→ **TASK DESCRIPTION**: Exact copies of all the lines below are wanted, without a single picture.

(Pixel coordinate grounding data)
——

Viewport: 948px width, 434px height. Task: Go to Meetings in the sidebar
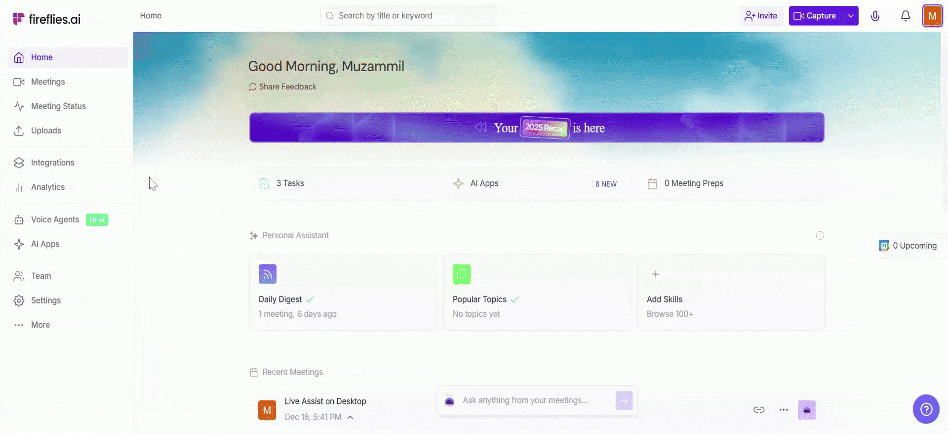tap(47, 82)
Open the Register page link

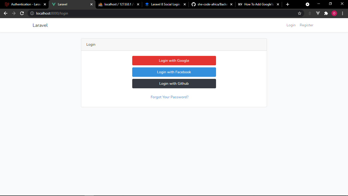pos(306,25)
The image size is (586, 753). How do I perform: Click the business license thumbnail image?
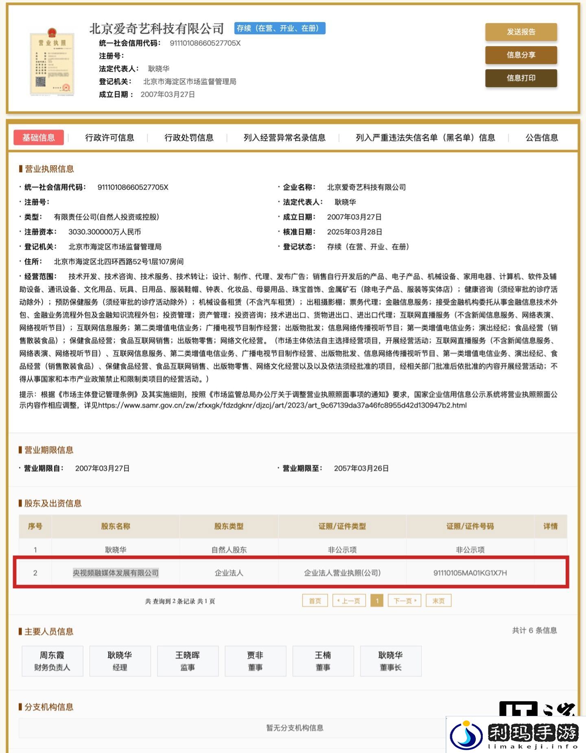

——

→ **TASK RESPONSE**:
Viewport: 948px width, 434px height. Task: Go to Meetings in the sidebar
tap(47, 82)
Open the Register page link

pos(306,25)
The image size is (586, 753). How do I perform: Click the business license thumbnail image?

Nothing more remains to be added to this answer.